Le Cinquième Élément

7,6
  • 12 déc. 2000
  • French sci-fi comedy dazzles

    This movie is grossly underrated, but I think that's because people went into it expecting something entirely different from what they got. They went in expecting one of the following: a) Die Hard in space, b) Star Wars, or c) Independence Day.

    The first group saw the movie as cluttered -- they were expecting a simple action thriller where the hero is one person, *maybe* with a sidekick, and plenty of villanous cannon-fodder. What they got was a conflict between multiple heroes with individual agendas who all basically wanted the same thing but kept getting in each others' way. The fast editing, wild visuals, and bizarre costuming just made it look sillier.

    The second group saw it as small-minded -- they were expecting a well-thought-out SF epic where an ancient evil must be defeated by an ancient and nicely arcane good. What they got was a farce where the mystical rituals were nothing more than plot devices and ultimately the fate of the universe rested on a bunch of self-centered idiots. They were disappointed when nobody explored the ancient Mondoshewan race, when the hero only visited one other planet and then came straight back to Earth, when the "ancient evil" had only a corporate executive as its lackey.

    The third group were expecting a repeat of the previous year's hugely successful "Independence Day." They were expecting a massive invasion from hideous creatures that would ultimately be repelled by an unlikely but very plucky patriotic hero (or group of heroes) who boldly went out and saved the world in its hour of need. With a bit of wisecracking thrown in for comic relief. What they got was a hero who had to be *pestered* into saving the world, a general disrespect for authority, incompetant villains, incompetant heroes, and a general impression that the entire human race is a laughingstock. Worth saving, but still a laughingstock.

    What all these groups didn't realize going in was that this movie is French. And this is *exactly* what French farce is all about. It's comedy, it's silly, it's surreal, it's not meant to be taken too seriously, and it is a way to accept that life is priceless, although those who live life tend to be quite ridiculous. How do the French have a low crime rate *and* a complete disrespect for authority? This is how. They don't really disrespect authority. They just find humor in it.

    And that's what this is about. The world is about to end. And it's *funny*. Really. Not in the sense of your typical American situational comedies, but rather in the sense of French farce.
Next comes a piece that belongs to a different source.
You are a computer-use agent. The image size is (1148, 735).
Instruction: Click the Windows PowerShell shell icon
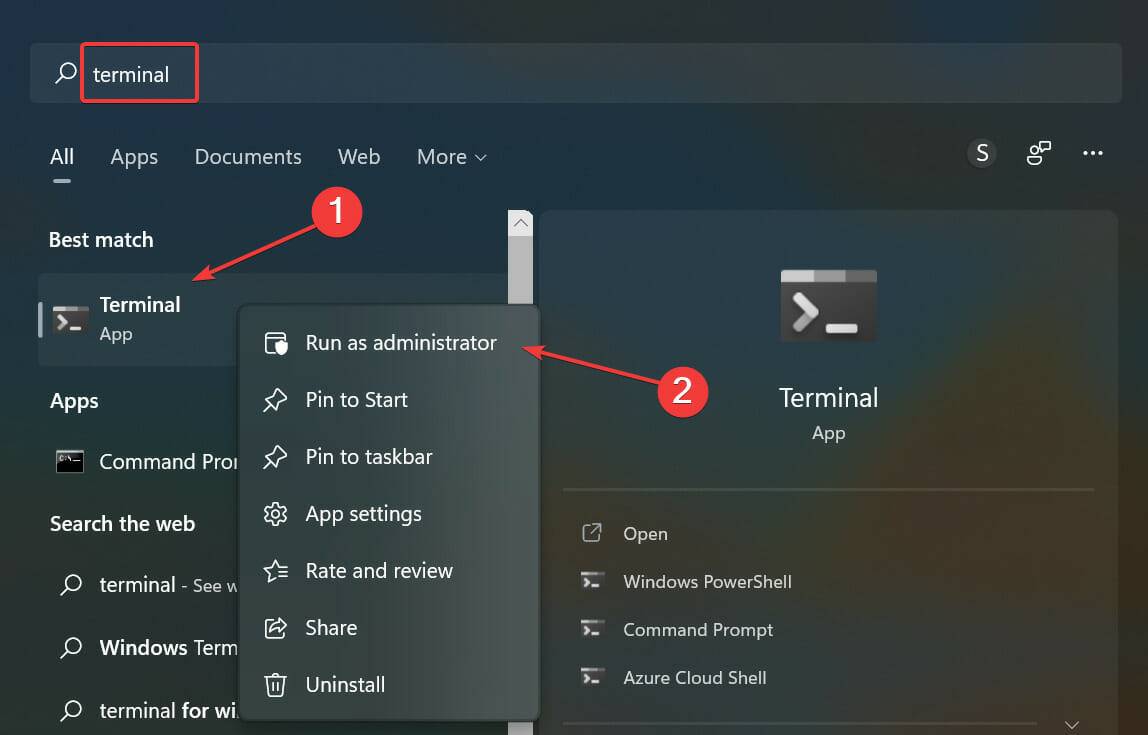click(592, 581)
That is to say, it's not the situation that's funny -- the situation is the direst of all imaginable tragedies. What's funny is the fact that everybody acts like an idiot in the face of it, from the military trying to take over despite having just proven they have no idea what they're doing, to the permanently baffled priest, to the government posturing uselessly away. It's a good movie, but you've got to understand that it's also a very silly movie. Go into it with a light heart and you'll enjoy. Don't expect adrenalin or epics or patriotism. This is about the human condition, and how fundamentally ridiculous it is.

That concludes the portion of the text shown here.